## [ОТРЫВОК ИНТЕРВЬЮ]
▼

Их двое — художник и поэт, и они не родственники. Оксана Волкова, заведующая музеем-квартирой Исаака Бродского, рассказывает о том, как совмещались в творчестве известного художника личный «кружевной стиль» и общественно значимый соцреализм и как цифровые технологии помогают открыть «другого Бродского».
— Площадь Искусств — самый подходящий адрес для художника?
— И не только по названию места. Площадь проектировал сам Росси, сделав доминантой Михайловский дворец, ставший впоследствии главным зданием Русского музея. Стенка в стенку с домом № 3, где располагается наш музей, — Михайловский театр. Впрочем, и наши стены практически с самого начала стали, можно сказать, приютом муз. Владелец здания, герой войны 1812 года Павел Васильевич Голенищев-Кутузов, генерал-губернатор Петербурга времён Николая I, сдавал его внаём. Первой в этой квартире поселилась Екатерина Андреевна Карамзина, вдова историка, литературно-музыкальный салон которой был известен на всю столицу. А затем здесь обосновался не менее знаменитый салон братьев Виельгорских, меценатов и коллекционеров. Михаил был композитором-любителем, Матвей — прекрасным виолончелистом. Благодаря им музыку Глинки узнала просвещённая Европа, а русская публика познакомилась с сочинениями Бетховена. У них бывал весь цвет эпохи — Пушкин и Вяземский, Гоголь и Лермонтов, Крылов, Жуковский, Брюллов. Даже император Николай I наведывался.
— Когда в 1924 году в эту квартиру въедет Исаак Бродский, в знаменитых гостях тоже, кажется, недостатка не будет?

▲

## [ЧТО СДЕЛАТЬ]
1. Кто первым поселился в квартире, о которой идёт речь в интервью про музей-квартиру Исаака Бродского?
2. Выпишите из интервью о музее-квартире Бродского отрывок от слов «Их двое — художник» до слов «адрес для художника?» включительно.

## [СПИСОК ДАННЫХ]
▼

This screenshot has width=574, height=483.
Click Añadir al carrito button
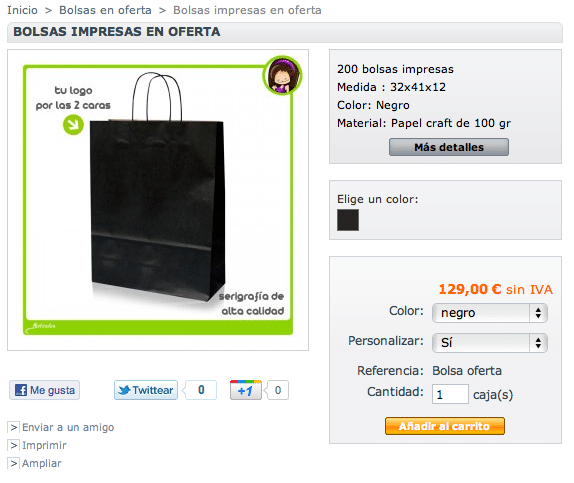pos(445,426)
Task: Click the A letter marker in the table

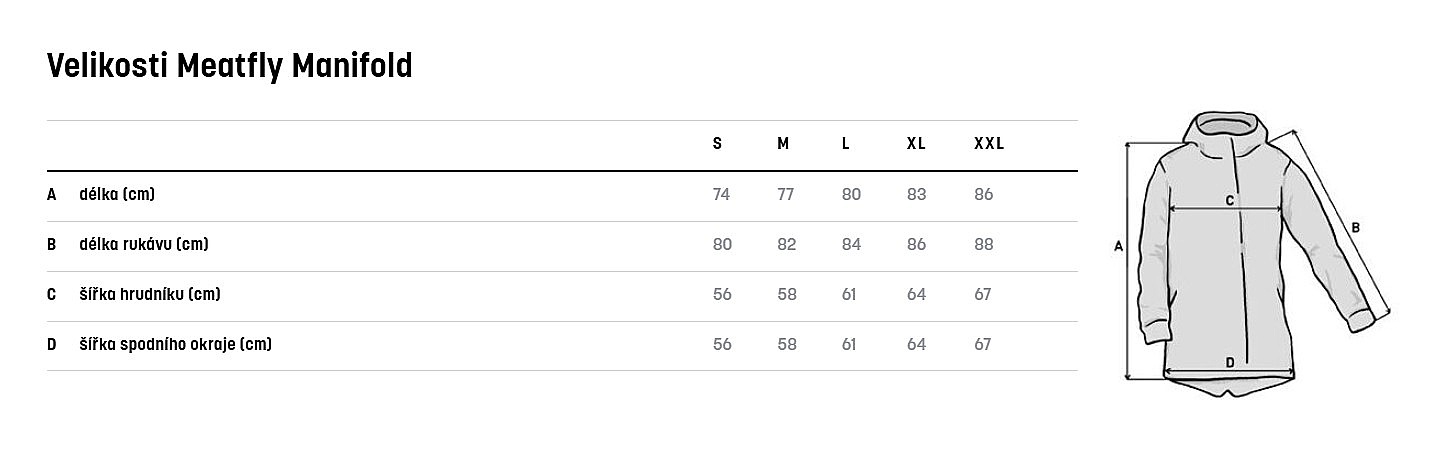Action: pos(52,194)
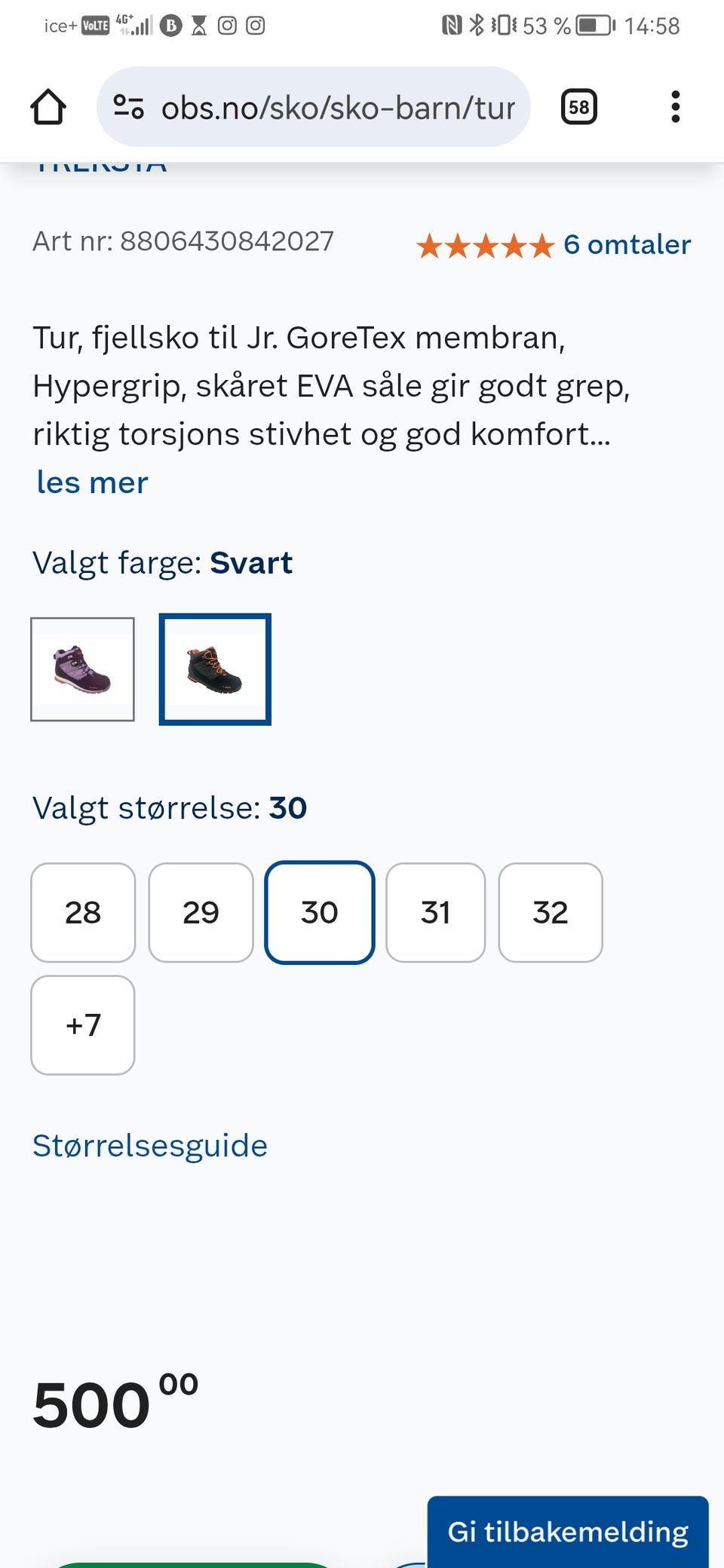
Task: Choose size 32
Action: pos(551,912)
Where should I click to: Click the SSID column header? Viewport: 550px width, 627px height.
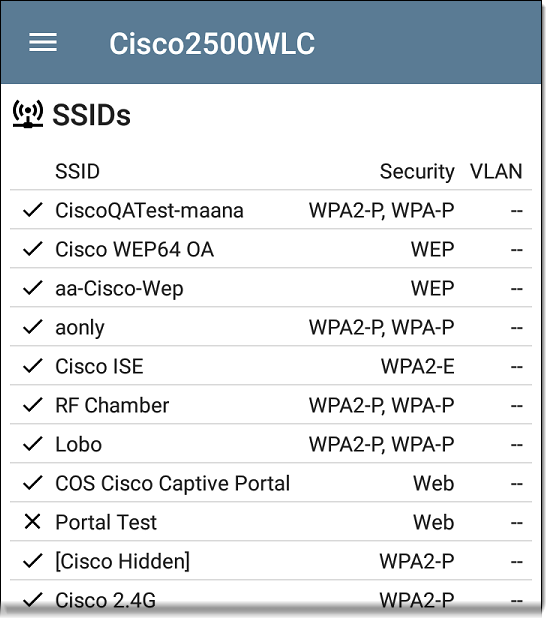click(x=77, y=172)
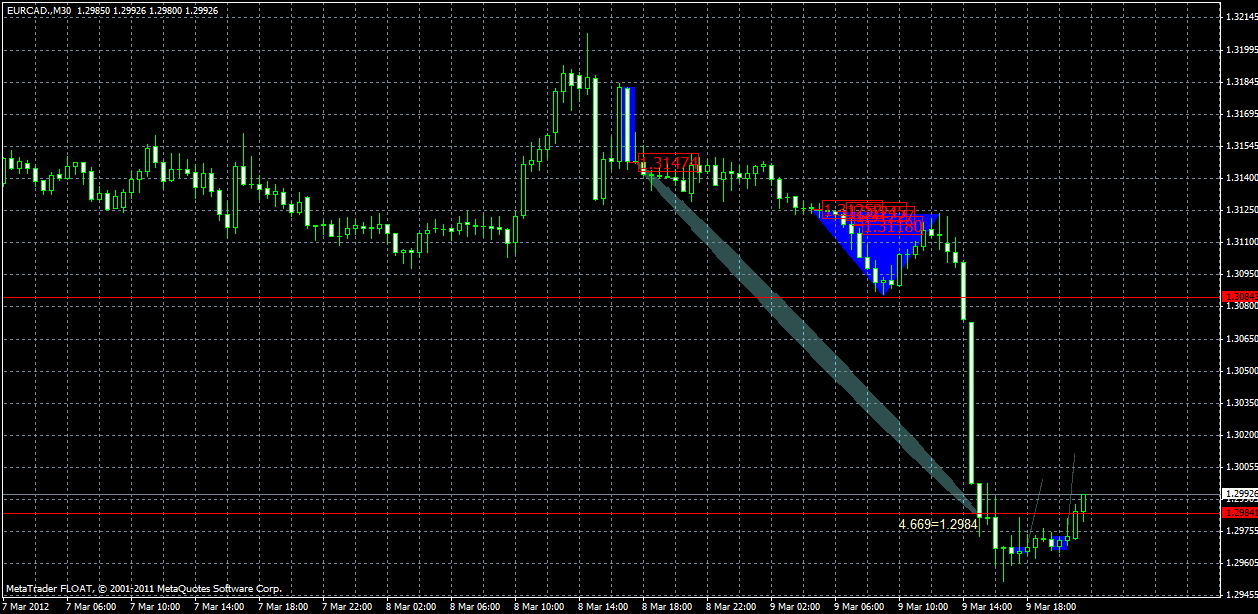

▲

## [ОТВЕТЫ ПО ПОРЯДКУ]
1. Екатерина Андреевна Карамзина, вдова историка.

2.
Их двое — художник и поэт, и они не родственники. Оксана Волкова, заведующая музеем-квартирой Исаака Бродского, рассказывает о том, как совмещались в творчестве известного художника личный «кружевной стиль» и общественно значимый соцреализм и как цифровые технологии помогают открыть «другого Бродского».
— Площадь Искусств — самый подходящий адрес для художника?